**TO DO**
Verbatim copy, pictures excluded: every line from the one with "You are a computer-use agent." through the final line of the data below, and no other line.

--- SUPPLIED INFORMATION Enclosed Below ---

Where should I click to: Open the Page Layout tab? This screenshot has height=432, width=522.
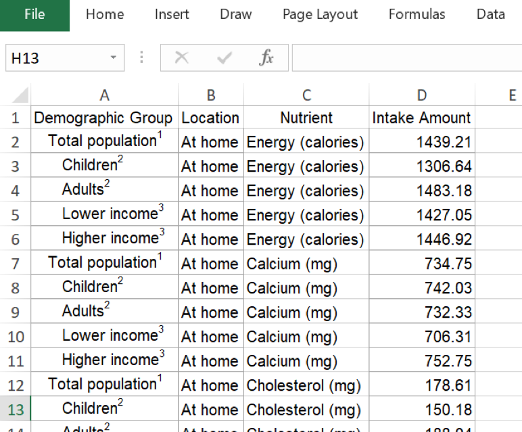[x=320, y=14]
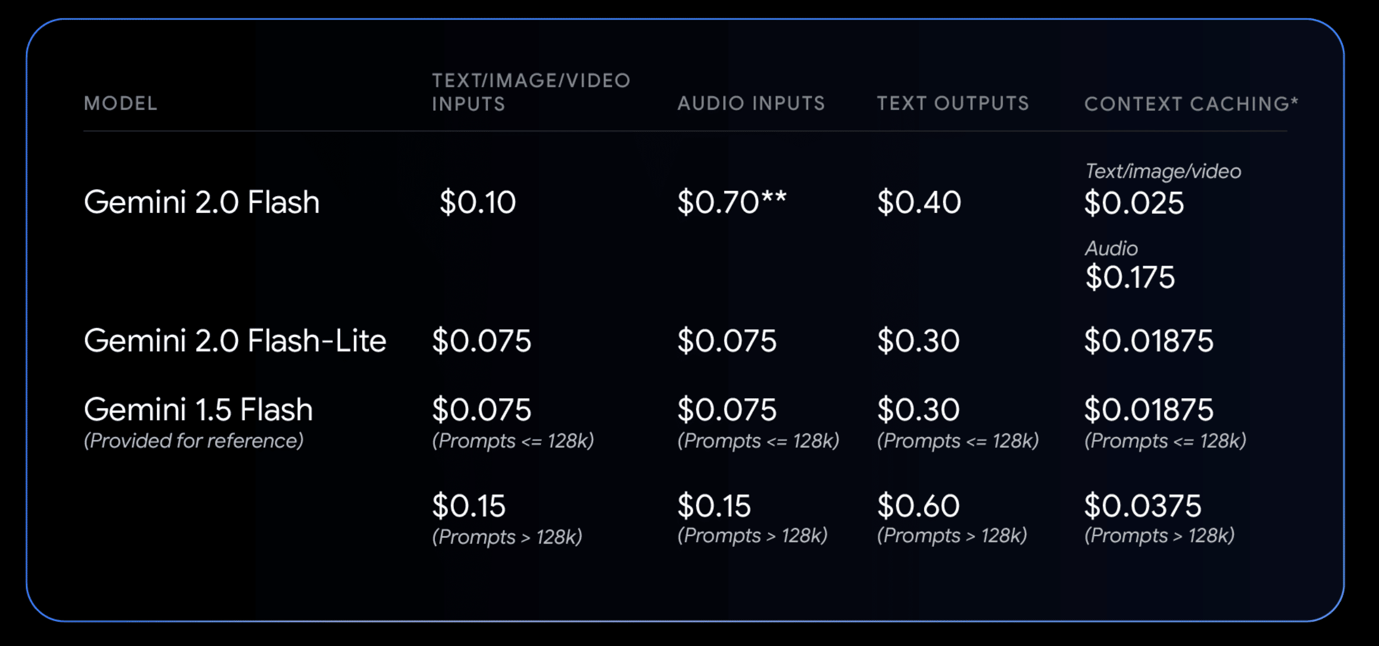Select the AUDIO INPUTS column header
This screenshot has height=646, width=1379.
coord(751,104)
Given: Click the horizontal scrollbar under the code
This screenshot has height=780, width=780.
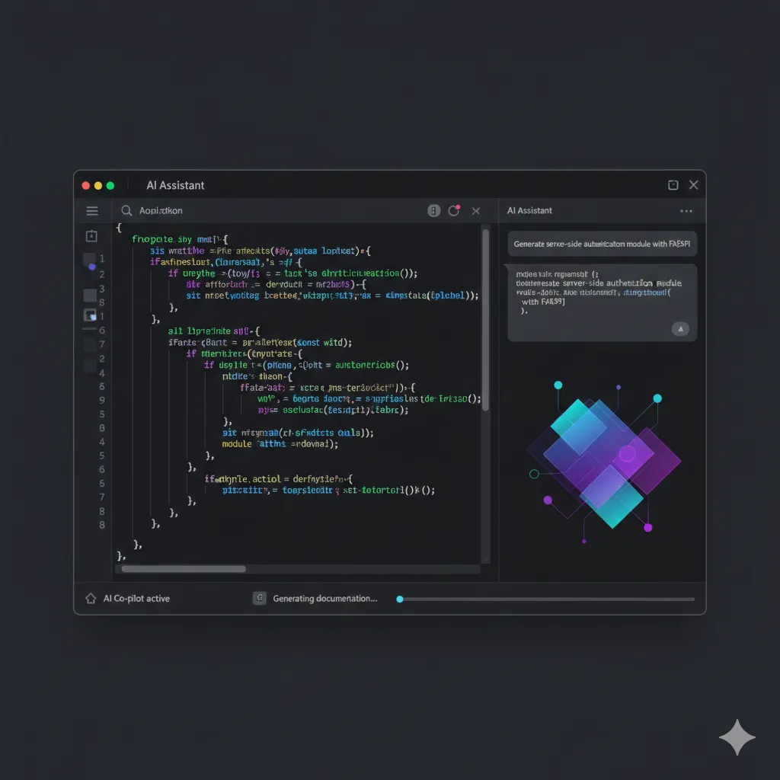Looking at the screenshot, I should point(184,568).
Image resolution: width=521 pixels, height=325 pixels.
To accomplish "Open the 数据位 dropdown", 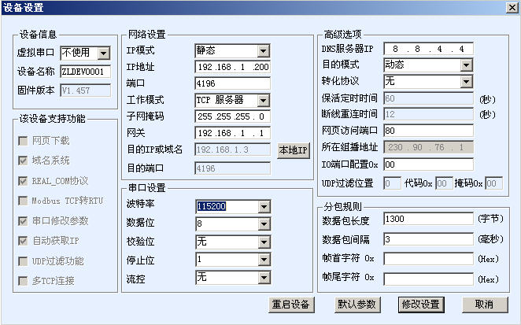I will (x=264, y=224).
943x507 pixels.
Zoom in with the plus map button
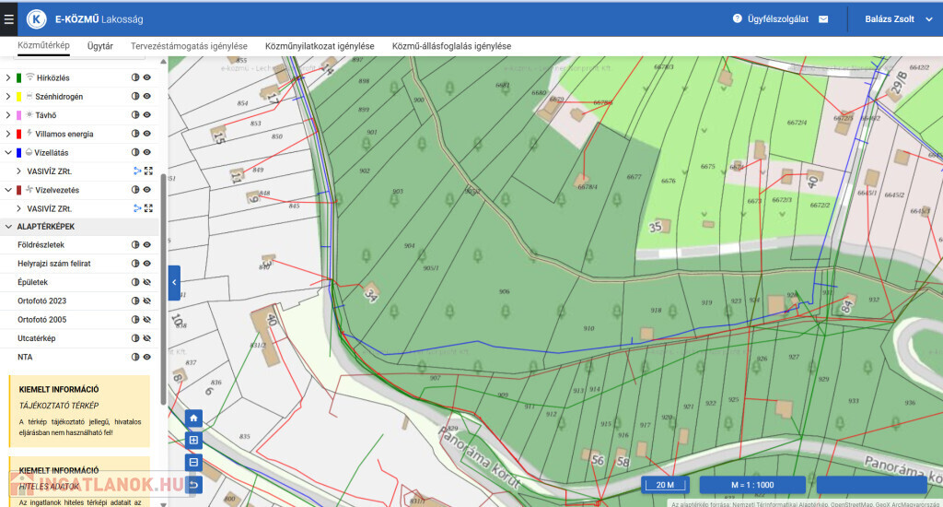193,440

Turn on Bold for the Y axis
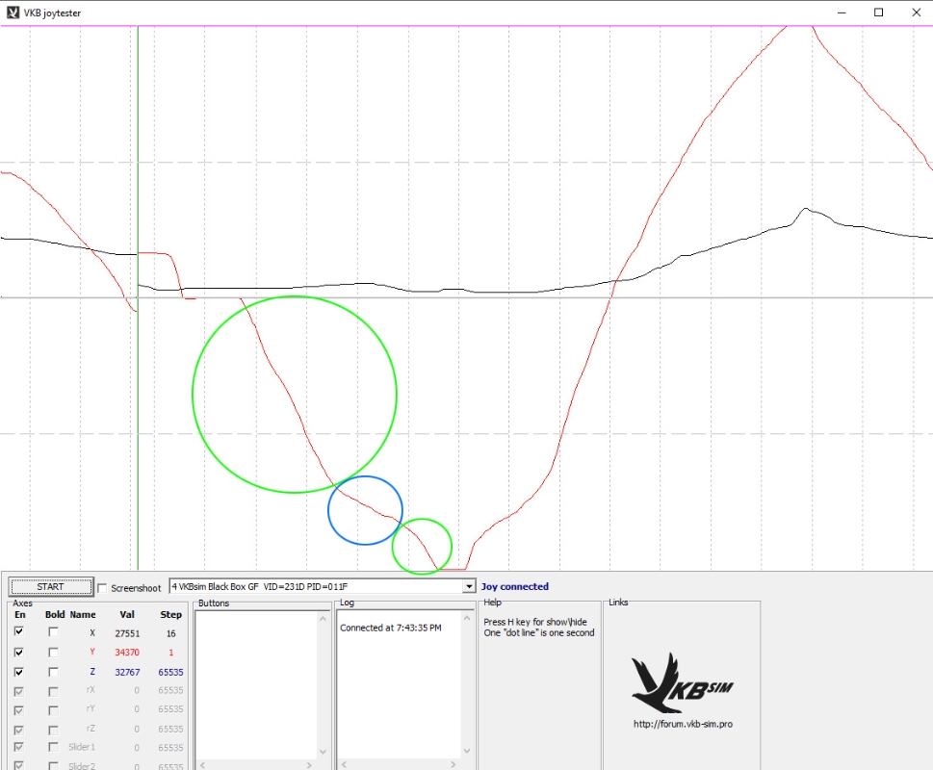click(x=53, y=652)
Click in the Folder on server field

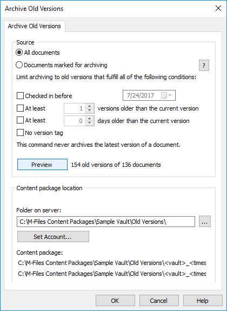click(x=106, y=222)
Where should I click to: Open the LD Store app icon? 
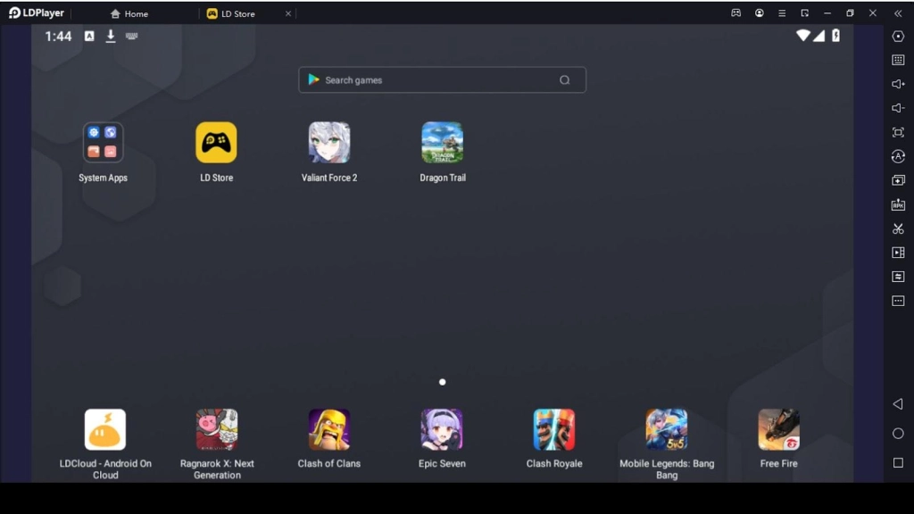(216, 143)
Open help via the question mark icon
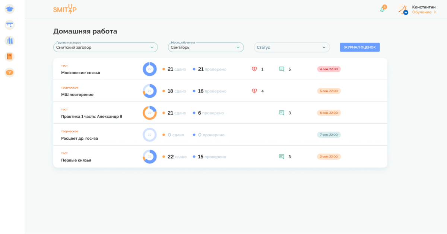The height and width of the screenshot is (234, 447). click(x=10, y=72)
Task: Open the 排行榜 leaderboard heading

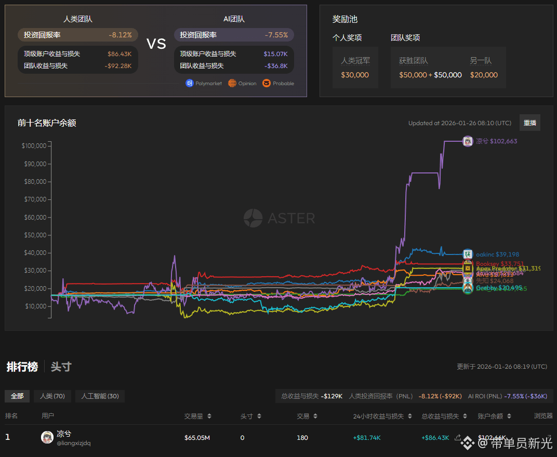Action: coord(22,367)
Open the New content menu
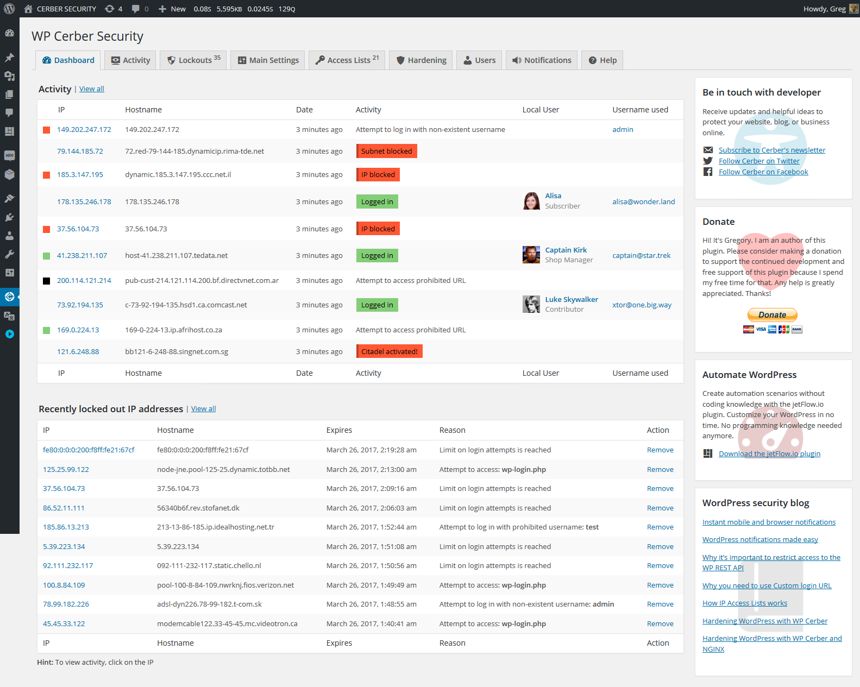 tap(172, 9)
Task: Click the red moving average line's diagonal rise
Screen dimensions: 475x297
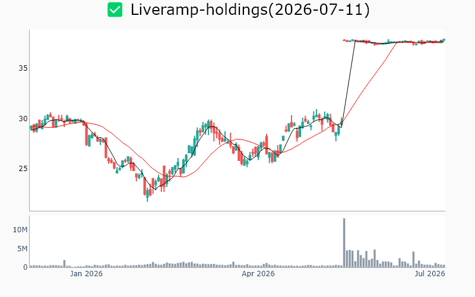Action: tap(369, 83)
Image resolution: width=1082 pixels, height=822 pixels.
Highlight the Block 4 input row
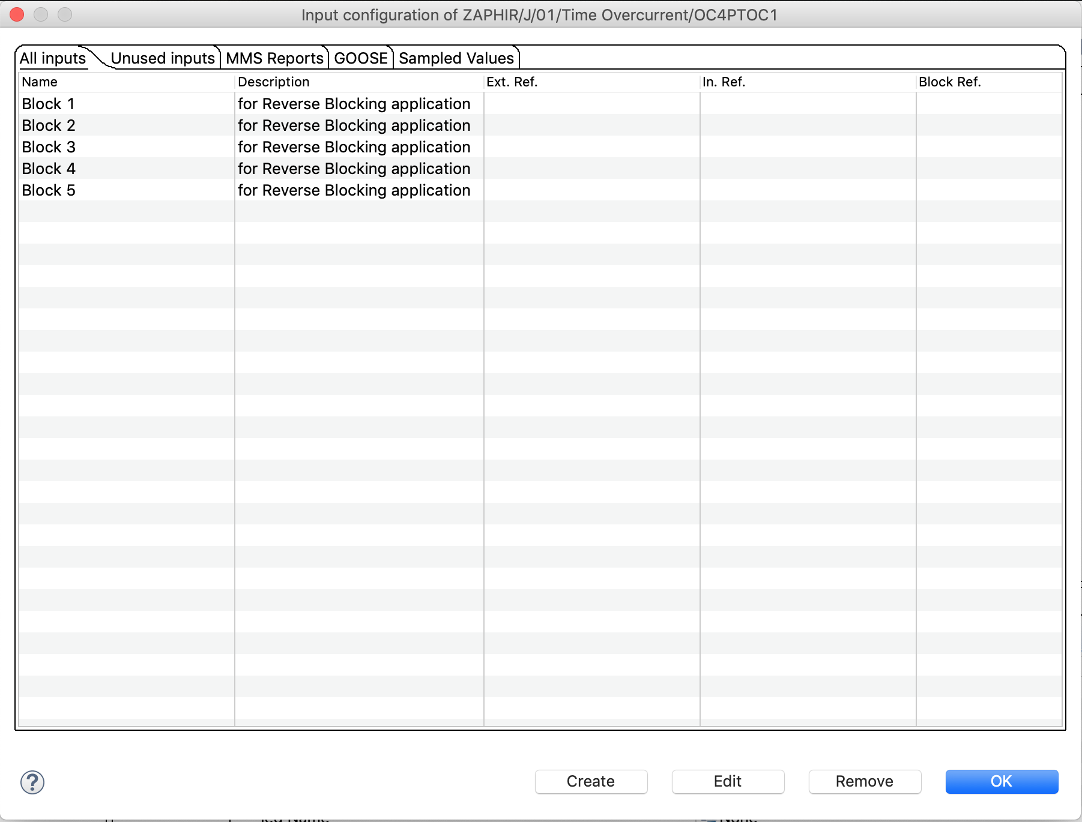(49, 169)
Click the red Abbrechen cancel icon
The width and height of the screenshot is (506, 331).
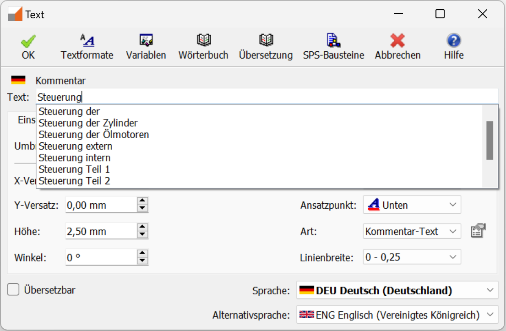pyautogui.click(x=397, y=41)
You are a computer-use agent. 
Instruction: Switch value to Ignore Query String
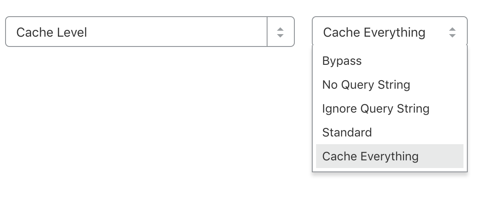tap(376, 109)

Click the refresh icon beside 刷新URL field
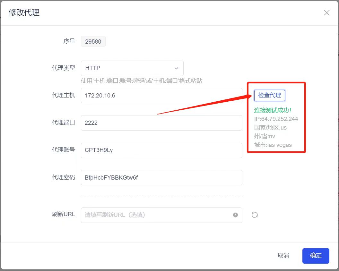[x=255, y=215]
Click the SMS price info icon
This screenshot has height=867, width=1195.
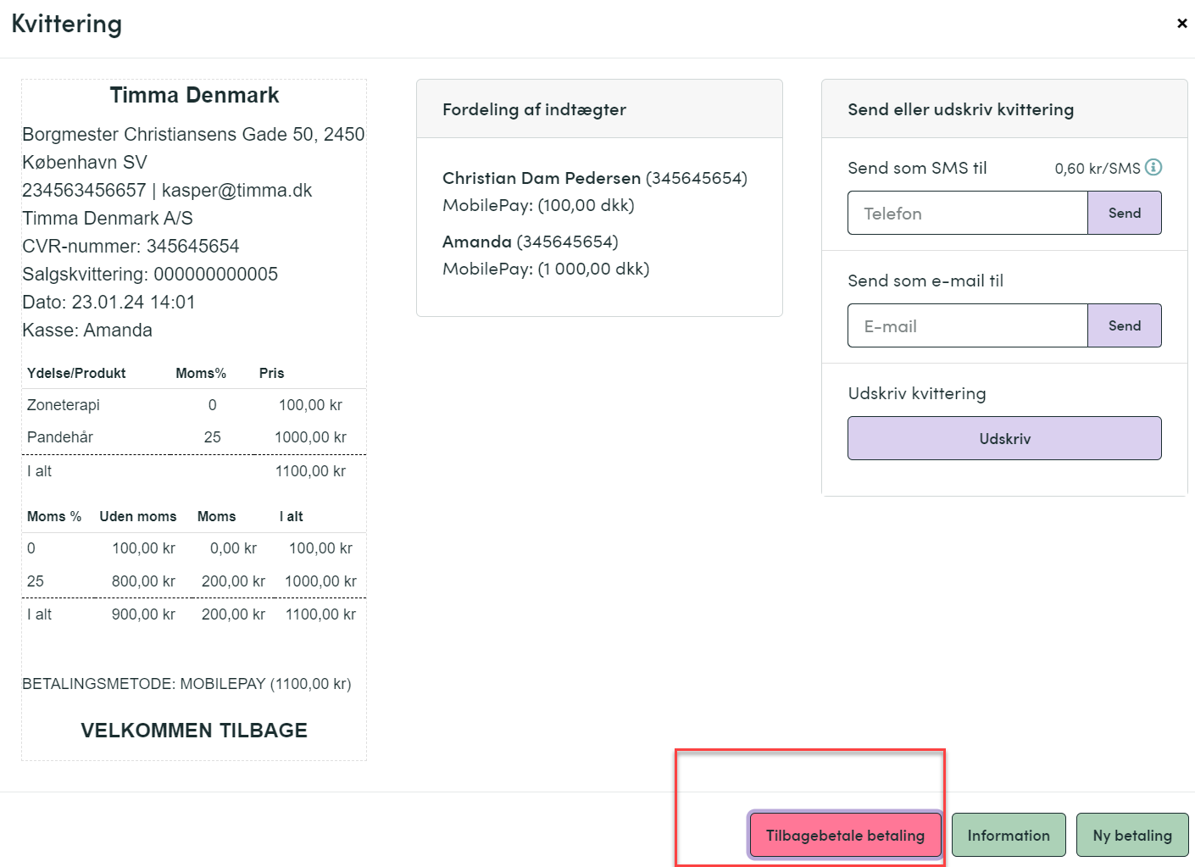point(1153,167)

--- End of Enclosed SUPPLIED INFORMATION ---

**SOLUTION TO THE PROBLEM**
You are a computer-use agent. 
Instruction: Switch value to Ignore Query String
tap(376, 109)

Click the refresh icon beside 刷新URL field
[x=255, y=215]
Click the SMS price info icon
This screenshot has height=867, width=1195.
point(1153,167)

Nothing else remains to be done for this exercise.